Pero también había hombres y niños entre las más de 45.000 personas que presenciaron el paso del cortejo fúnebre desde el Congreso argentino, por la avenida Hipólito Yrigoyen, hasta un cementerio privado de la localidad de Burzaco, la última morada del también llamado Gitano .
Los actos fúnebres al cuerpo de Roberto Sánchez (nombre verdadero del cantautor) de 64 años, comenzaron con una vela el lunes, la cual duró casi 24 horas.
Los fanáticos de Sandro despidieron a su ídolo y se enfrentaron a las altas temperaturas del lunes por la tarde, seguido de una intensa lluvia por la noche, situación que no los amedrentó.
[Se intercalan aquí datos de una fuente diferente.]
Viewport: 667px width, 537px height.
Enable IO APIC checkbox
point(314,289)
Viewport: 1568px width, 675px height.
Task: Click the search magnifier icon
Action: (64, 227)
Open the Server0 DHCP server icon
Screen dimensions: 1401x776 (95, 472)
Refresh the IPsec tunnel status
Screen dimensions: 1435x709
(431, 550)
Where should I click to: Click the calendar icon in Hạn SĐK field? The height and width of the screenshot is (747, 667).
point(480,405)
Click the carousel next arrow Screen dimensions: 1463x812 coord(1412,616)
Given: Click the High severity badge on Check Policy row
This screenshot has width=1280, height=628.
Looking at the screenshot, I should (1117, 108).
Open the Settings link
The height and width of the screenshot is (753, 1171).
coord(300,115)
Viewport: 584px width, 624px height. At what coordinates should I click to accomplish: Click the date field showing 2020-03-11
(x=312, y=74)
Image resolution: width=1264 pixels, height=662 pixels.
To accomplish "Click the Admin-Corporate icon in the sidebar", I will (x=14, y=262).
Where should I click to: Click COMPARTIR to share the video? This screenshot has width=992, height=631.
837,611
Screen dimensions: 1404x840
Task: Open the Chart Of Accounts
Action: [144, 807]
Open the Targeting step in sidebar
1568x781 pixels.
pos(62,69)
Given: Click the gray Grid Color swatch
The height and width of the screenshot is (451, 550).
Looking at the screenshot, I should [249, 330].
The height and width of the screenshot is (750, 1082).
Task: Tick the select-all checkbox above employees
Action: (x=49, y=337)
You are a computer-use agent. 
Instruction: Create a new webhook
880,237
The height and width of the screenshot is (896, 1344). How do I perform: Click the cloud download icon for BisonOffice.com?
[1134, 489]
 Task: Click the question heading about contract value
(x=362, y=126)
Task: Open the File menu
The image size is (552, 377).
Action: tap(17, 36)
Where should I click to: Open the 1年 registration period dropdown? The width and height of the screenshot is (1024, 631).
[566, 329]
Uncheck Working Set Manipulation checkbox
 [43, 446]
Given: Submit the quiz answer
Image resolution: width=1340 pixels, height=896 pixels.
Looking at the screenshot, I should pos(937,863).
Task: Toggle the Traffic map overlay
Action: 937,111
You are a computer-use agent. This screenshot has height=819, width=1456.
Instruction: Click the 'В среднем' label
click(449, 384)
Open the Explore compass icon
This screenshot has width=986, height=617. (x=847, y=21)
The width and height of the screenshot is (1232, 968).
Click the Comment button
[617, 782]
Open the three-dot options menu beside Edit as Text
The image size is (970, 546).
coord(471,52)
La ceremonia se llevó a cabo en el Salón de Pasos Perdidos del Congreso Nacional y sin la presencia de cámaras de televisión y fotógrafos, por expreso pedido de su viuda, Olga Garaventa.
Celebridades. Entre quienes concurrieron al Parlamento estuvieron la popular conductora de televisión, Susana Giménez, la actriz Soldedad Silveyra, el gobernador bonaerense, Daniel Scioli y el jefe de Gabinete, Aníbal Fernández.
La presidenta argentina, Cristina Fernández, se comunicó con la viuda del cantante para transmitirle su dolor por lo que significa la muerte de un ídolo popular como El Gitano , informó el jefe de Gabinete a Radio 10.
El astro del fútbol Diego Maradona, entrenador de la Selección Nacional, afirmó que lloró mucho cuando se enteró de la muerte del popular cantante, quien dijo: “Fue distinto, fue único y lo seguiremos recordando como fue: como el más grande”.
Una patrulla policial encabezó la caravana de nueve automóviles con coronas que precedieron al coche fúnebre, cubierto con una bandera argentina, que además fue acompañado por dos helicópteros y un auto que hizo sonar la sirena a lo largo del recorrido.
Los canales de televisión, las radios y los diarios en Internet siguieron minuto a minuto los detalles de la despedida y el impacto por su muerte fue comparado con el causado tras el fallecimiento de Carlos Gardel.